Figure 4: DesignWare ARC HS5x/HS6x Processor IP Block Diagram
Multicore versions of both the 32-bit ARC HS5x and 64-bit HS6x processors include an advanced high-bandwidth internal processor interconnect that has been designed to ease timing closure with asynchronous clocking and up to 800 GB/s internal aggregate bandwidth. The multicore versions of the new ARC HS processors include the advanced interconnect fabric that links up to 12 CPU cores and supports interfaces for up to 16 user hardware accelerators. To aid timing closure each core can reside in its own power domain and have an asynchronous clock relationship with the other cores. Like all DesignWare ARC processors, the HS5x and HS6x processors are highly configurable and implement ARC Processor EXtension (APEX) technology that enables the support of custom instructions to meet the unique performance, power, and area requirements of embedded applications.
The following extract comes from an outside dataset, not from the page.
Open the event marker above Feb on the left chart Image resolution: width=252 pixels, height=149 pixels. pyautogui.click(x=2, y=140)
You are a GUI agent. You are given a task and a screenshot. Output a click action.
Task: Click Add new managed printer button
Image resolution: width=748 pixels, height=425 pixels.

To accelerate software development, the ARC HS5x and HS6x processors are supported by the ARC MetaWare Development Toolkit that generates highly efficient code. Open-source tool support for the processors includes the Zephyr real-time operating system, an optimized Linux kernel, the GNU Compiler Collection (GCC), GNU Debugger (GDB), and the associated GNU programming utilities (binutils).
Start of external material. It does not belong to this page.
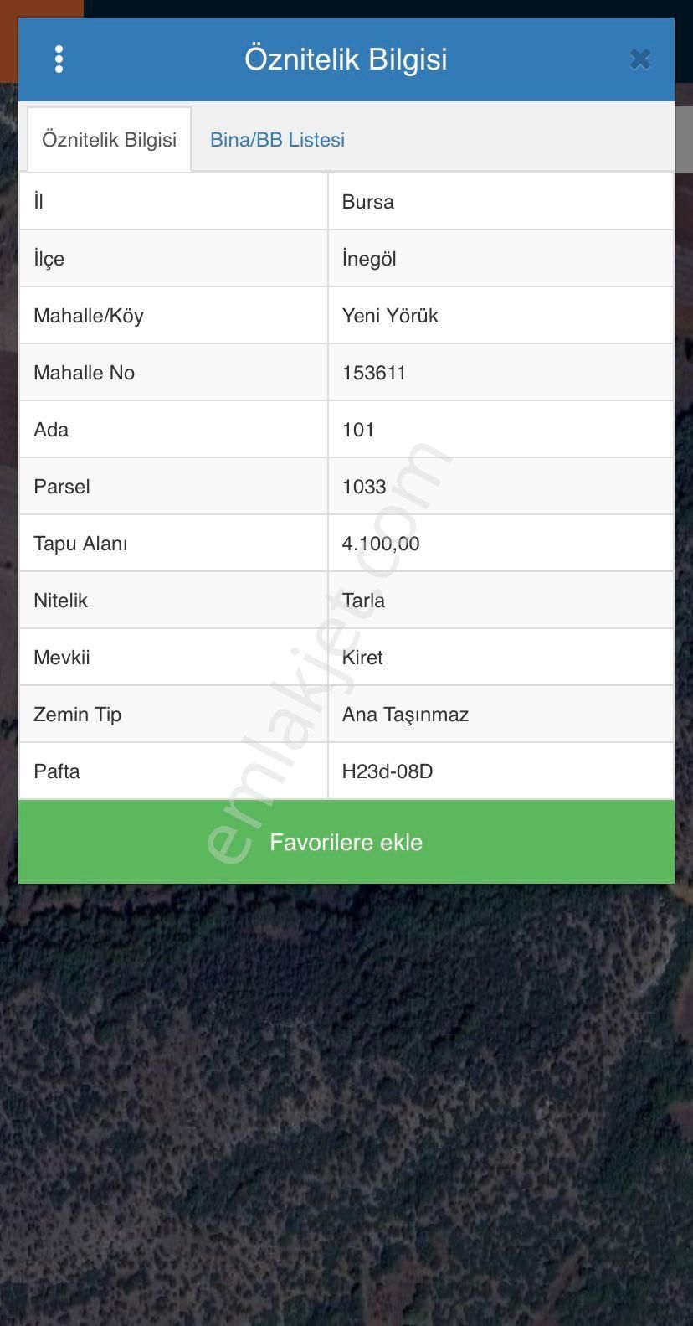
Task: Select the Ana Taşınmaz value
Action: coord(405,715)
The performance requirements for embedded applications will continue to increase. The processors used in these applications must also increase in performance. This is challenging because area and power will be limited, and the easy processor performance gains have already been made. Advanced process nodes no longer deliver the gains that they once did, and embedded processor speeds are being limited. Superscalar and OoO capabilities are common in high-end processors, and 64-bit, though necessary, offers limited increase in performance. A new generation of multicore processor with support for more than eight CPU cores and the internal connection of hardware accelerators are needed. New processors like DesignWare ARC HS5x and HS6x Processor IP will deliver scalable performance and capabilities while enabling designers to manage the power and area requirements of their embedded applications. Built on an advanced architecture and implemented with high-speed internal interconnect these processors address the performance needs of today’s high-end embedded applications while having plenty left over for future designs.